Aim of the exercise - From the records below, print exactly the lines starting at the one containing "500x518 pixels. At" and ending at the one containing "At what coordinates should I click to accomplish: Change", ends included, and nothing else.

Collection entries
++++++++++
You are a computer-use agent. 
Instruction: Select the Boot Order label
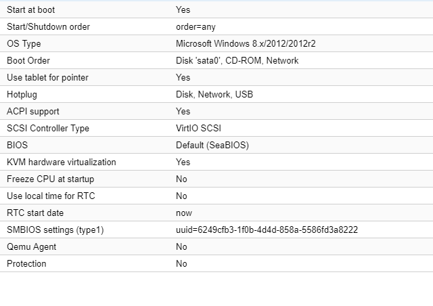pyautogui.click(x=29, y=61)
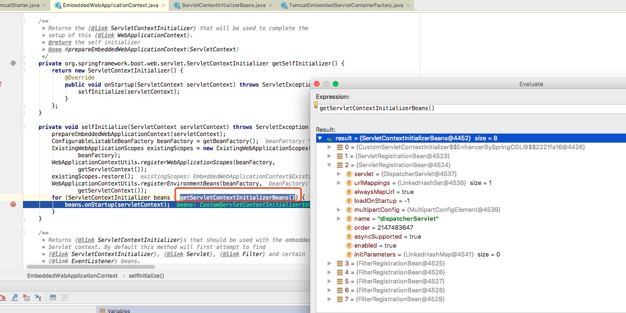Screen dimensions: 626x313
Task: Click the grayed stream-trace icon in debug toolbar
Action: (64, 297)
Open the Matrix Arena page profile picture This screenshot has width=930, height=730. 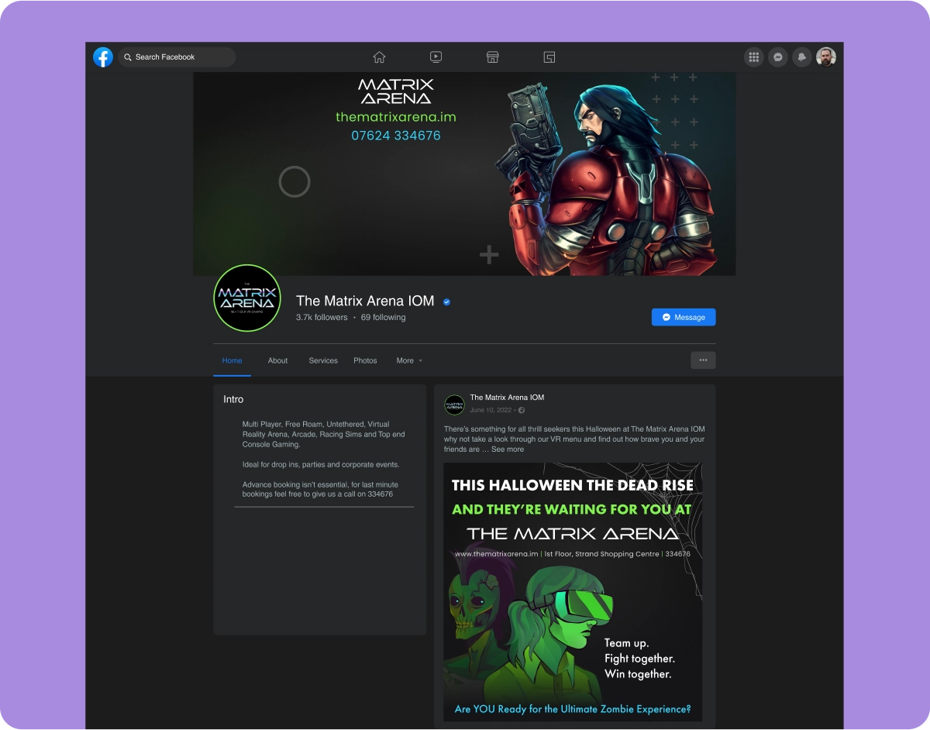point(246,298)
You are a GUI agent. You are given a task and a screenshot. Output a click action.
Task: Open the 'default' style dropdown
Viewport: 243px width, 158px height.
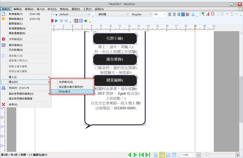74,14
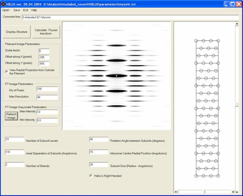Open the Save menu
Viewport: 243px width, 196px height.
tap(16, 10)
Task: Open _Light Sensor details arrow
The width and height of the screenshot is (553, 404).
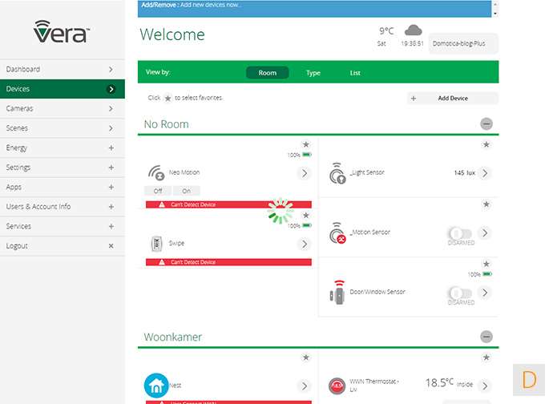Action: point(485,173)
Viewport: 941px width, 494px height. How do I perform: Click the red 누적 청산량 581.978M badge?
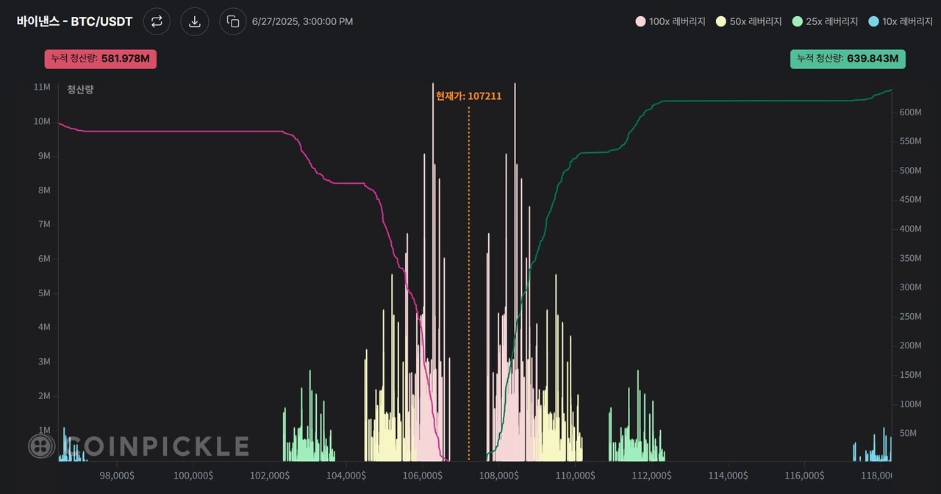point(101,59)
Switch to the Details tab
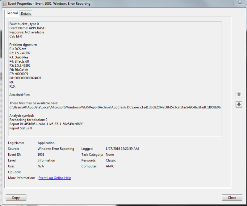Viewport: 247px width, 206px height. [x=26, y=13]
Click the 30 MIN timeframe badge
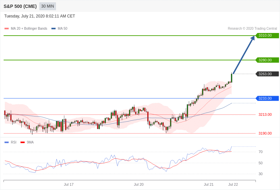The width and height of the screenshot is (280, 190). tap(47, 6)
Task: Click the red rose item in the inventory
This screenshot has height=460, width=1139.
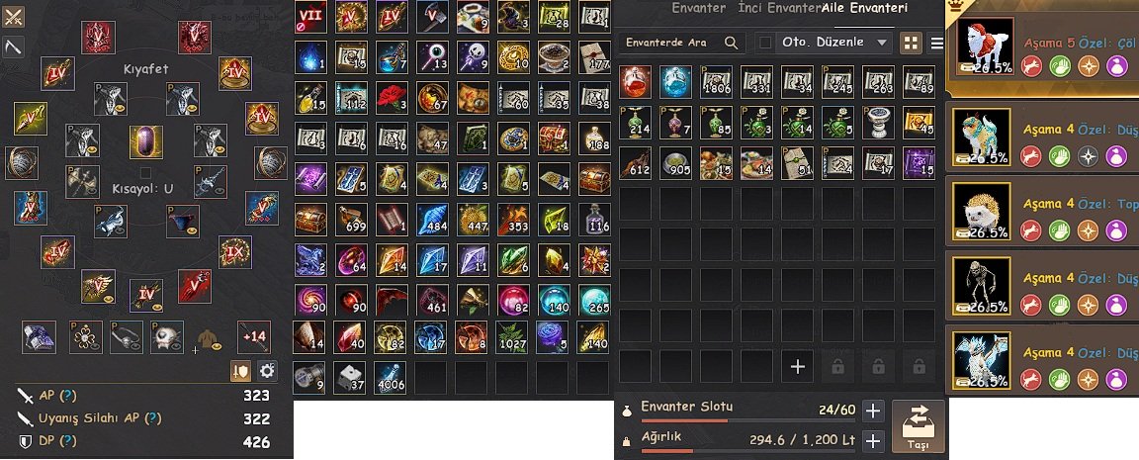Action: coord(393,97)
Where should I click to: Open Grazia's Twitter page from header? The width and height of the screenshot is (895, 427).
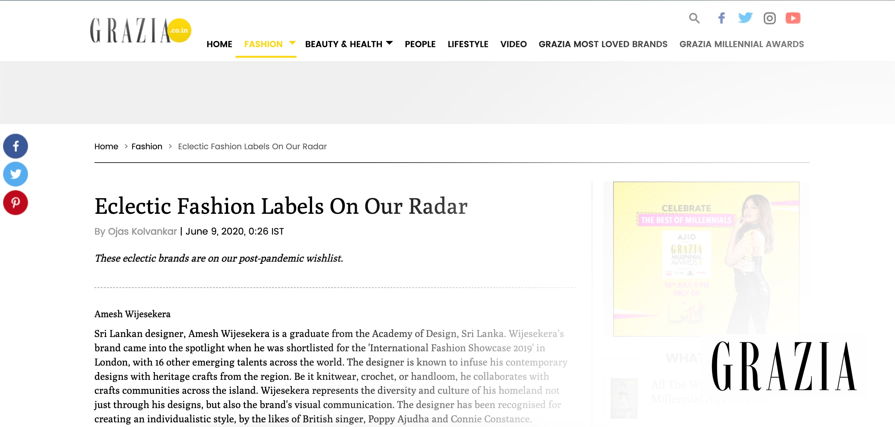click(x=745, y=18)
++++++++++
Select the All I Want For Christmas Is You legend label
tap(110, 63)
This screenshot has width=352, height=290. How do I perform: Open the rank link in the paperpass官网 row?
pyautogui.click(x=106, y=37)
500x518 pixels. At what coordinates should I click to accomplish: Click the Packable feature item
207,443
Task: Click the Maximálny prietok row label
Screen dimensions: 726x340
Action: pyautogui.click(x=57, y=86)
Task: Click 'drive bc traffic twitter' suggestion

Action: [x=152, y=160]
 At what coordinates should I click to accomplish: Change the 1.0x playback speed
++++++++++
Response to this exercise -
500x518 pixels. At what coordinates should I click to accomplish: Click the Packable feature item
207,443
Task: Click the Maximálny prietok row label
Screen dimensions: 726x340
Action: pyautogui.click(x=57, y=86)
Task: Click 'drive bc traffic twitter' suggestion

Action: [x=152, y=160]
 At what coordinates should I click to accomplish: Change the 1.0x playback speed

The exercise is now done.